#### Exercise directions
For this exercise, the lines from the one with "Image resolution: width=1542" through the final line of the data below are to be transcribed exactly, and pictures are to be skipped.

Source data

◇ ◇ ◇ ◇ ◇

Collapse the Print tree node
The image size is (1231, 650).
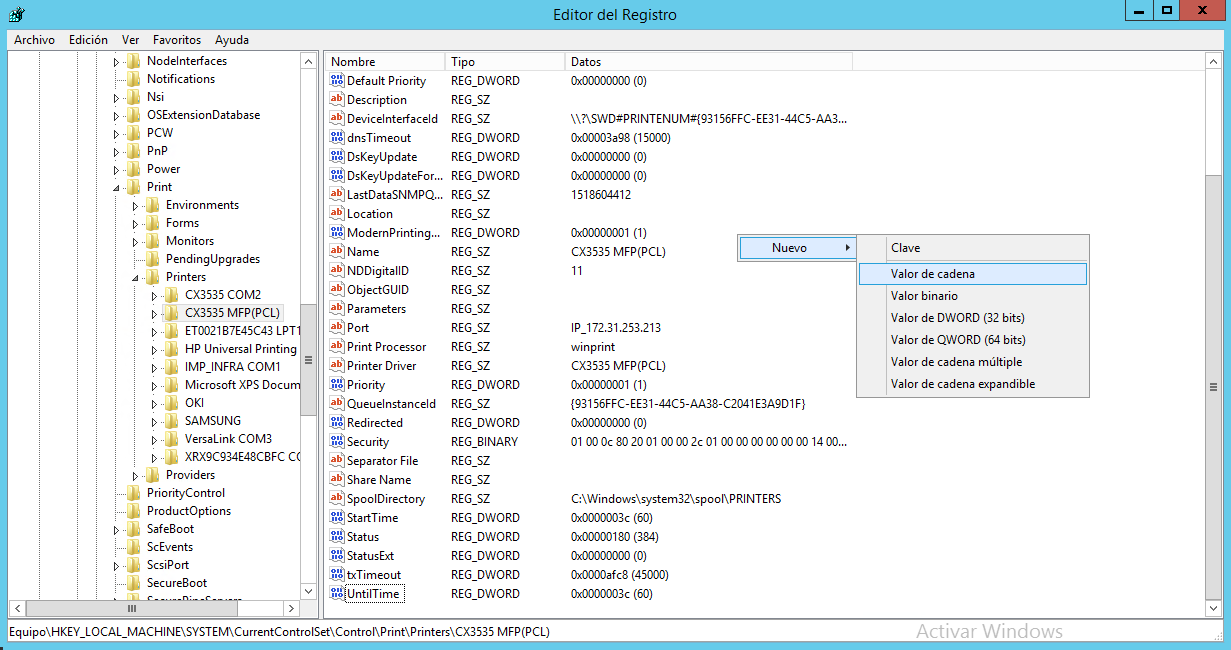pyautogui.click(x=117, y=187)

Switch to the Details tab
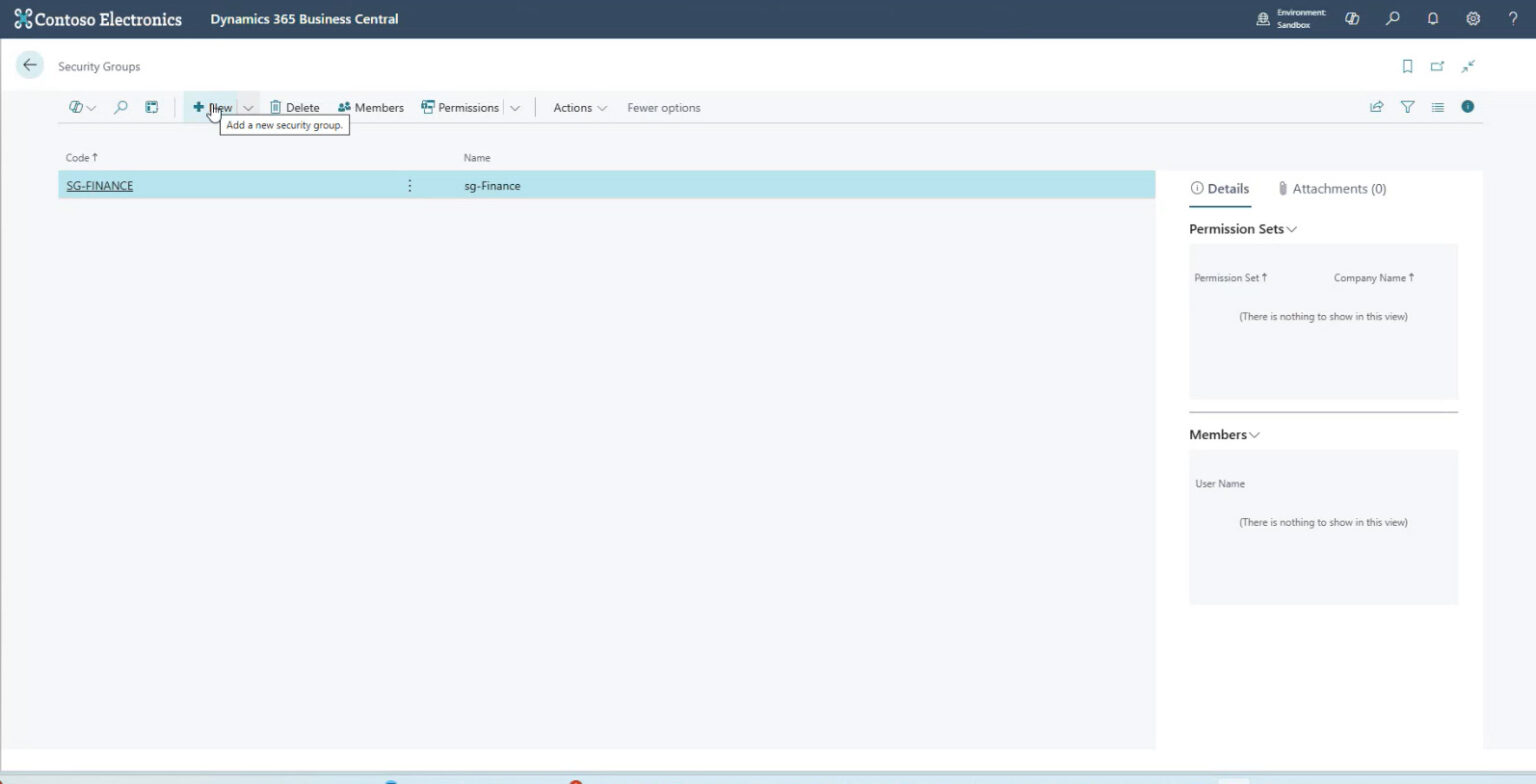point(1220,188)
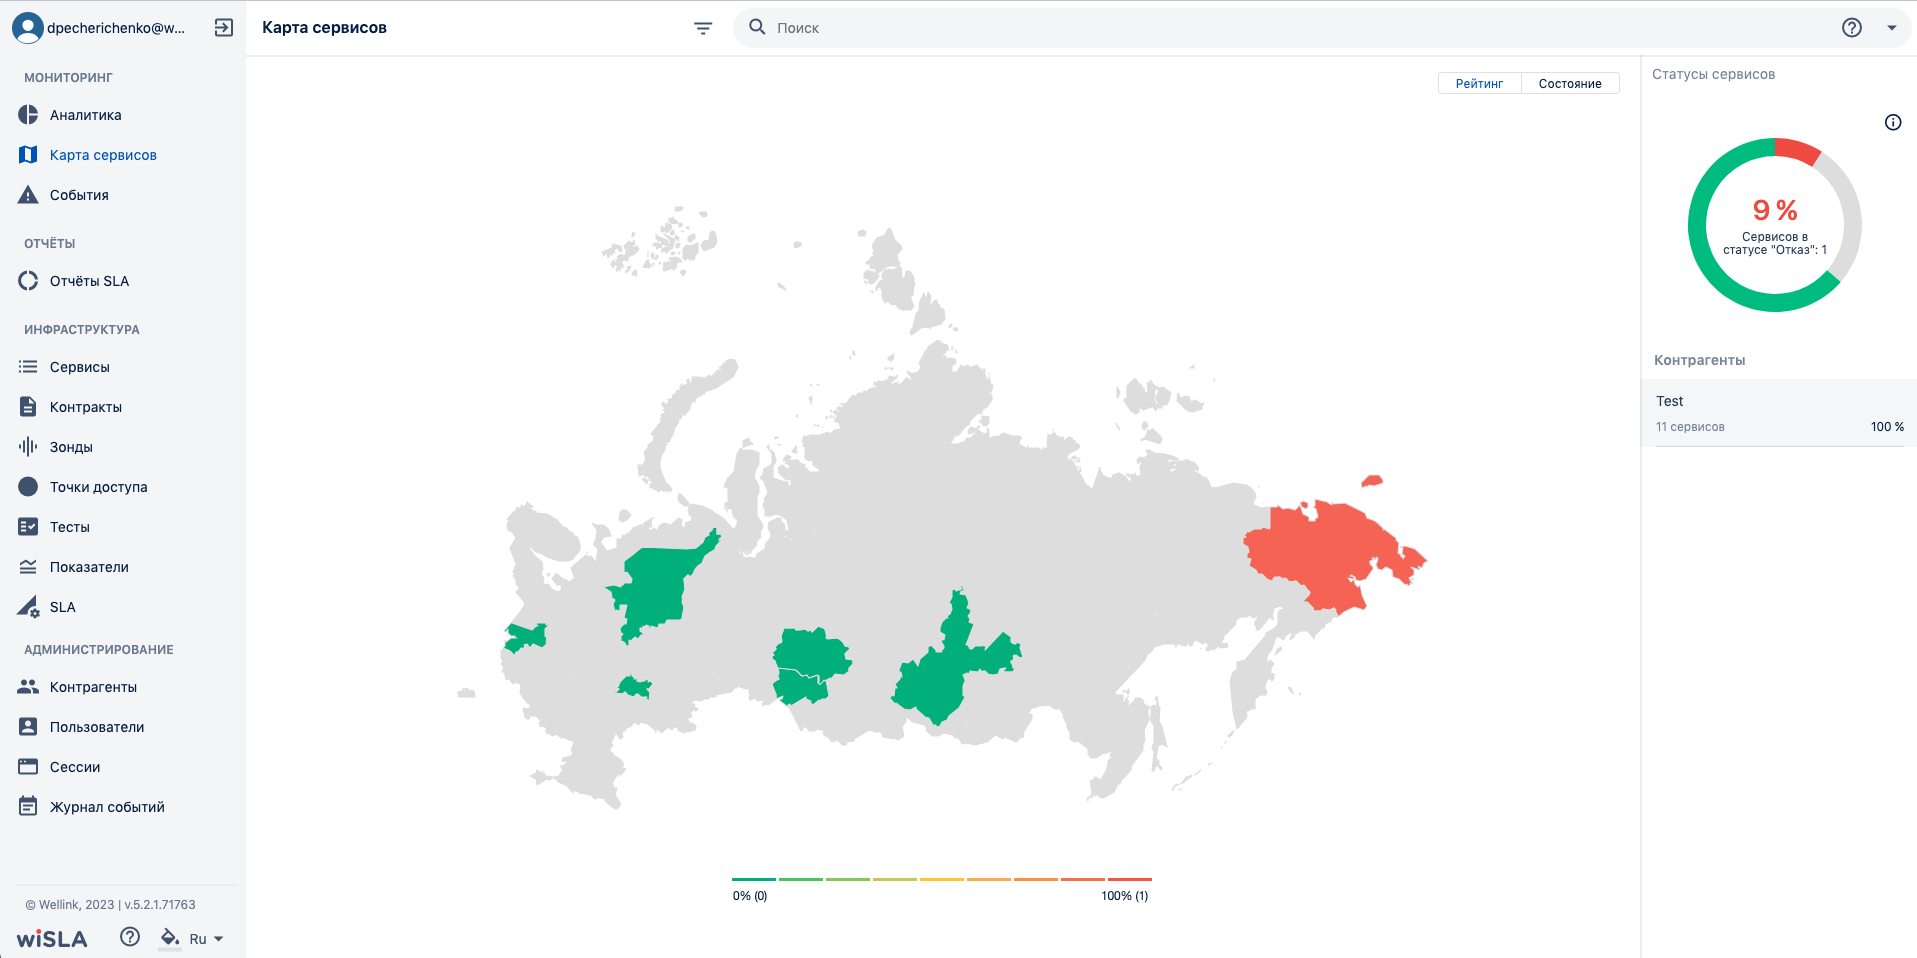
Task: Click the theme paint-bucket icon at the bottom
Action: 170,938
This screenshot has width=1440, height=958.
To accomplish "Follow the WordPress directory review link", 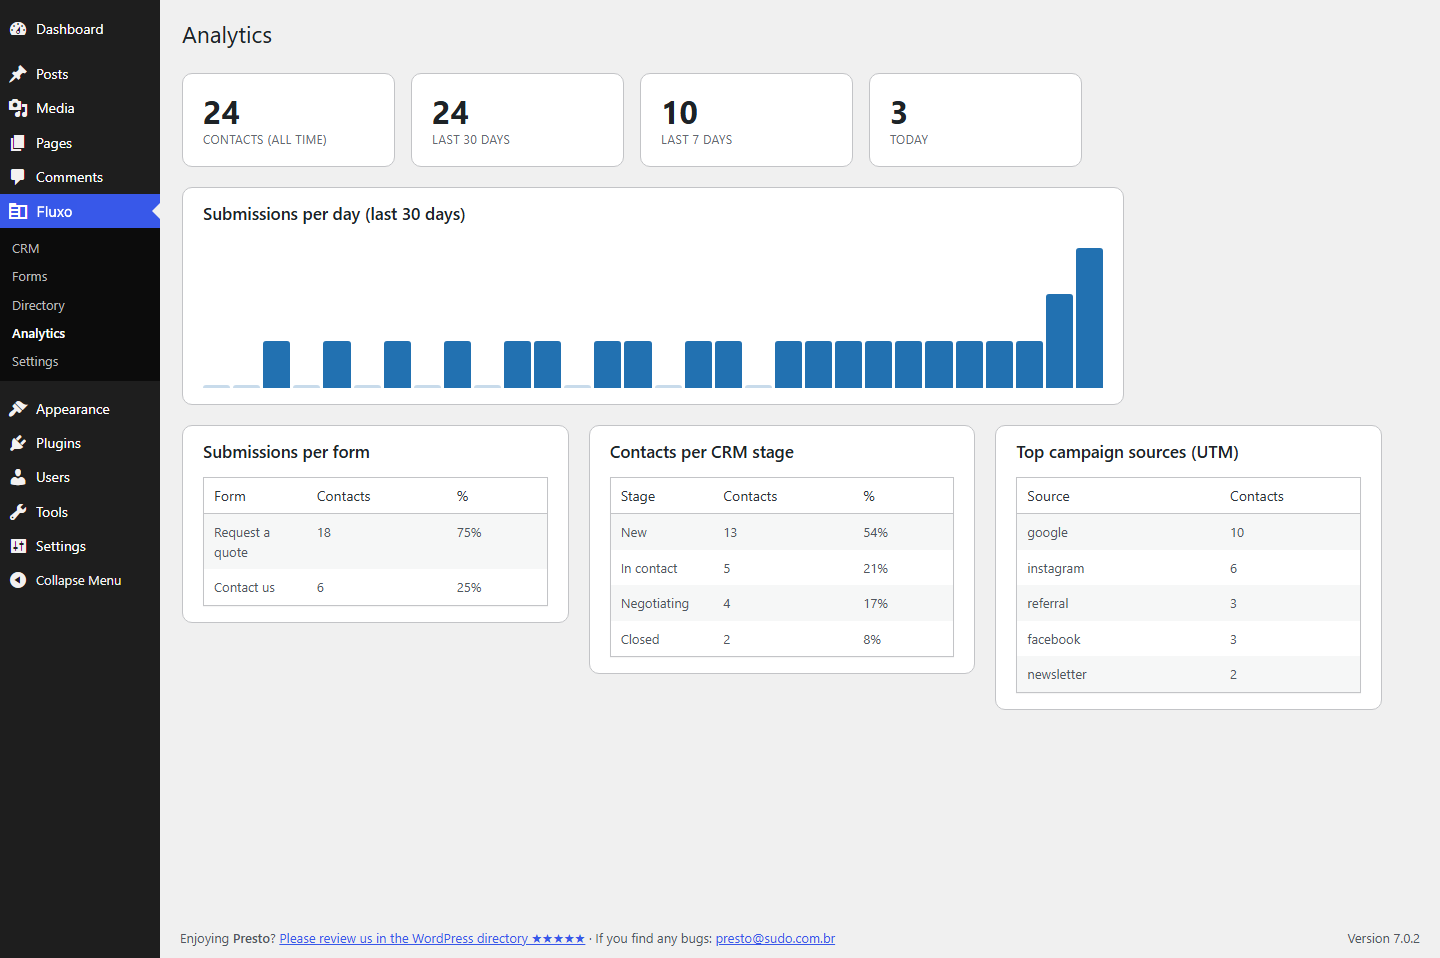I will (432, 938).
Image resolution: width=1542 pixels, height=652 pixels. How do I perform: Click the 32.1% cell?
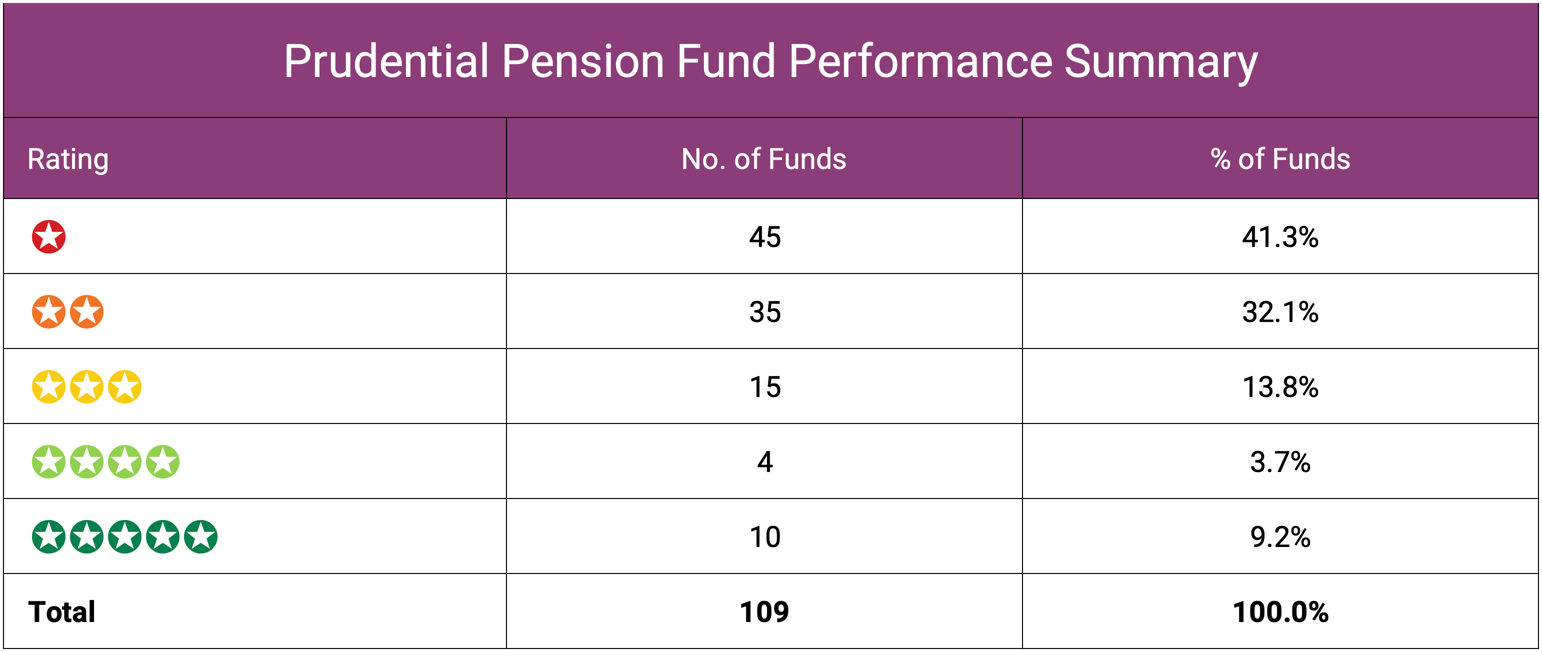click(1280, 312)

◇ ◇ ◇ ◇ ◇

#### Written answer
Image resolution: width=1542 pixels, height=652 pixels. How do I perform: Click the 32.1% cell?
click(1280, 312)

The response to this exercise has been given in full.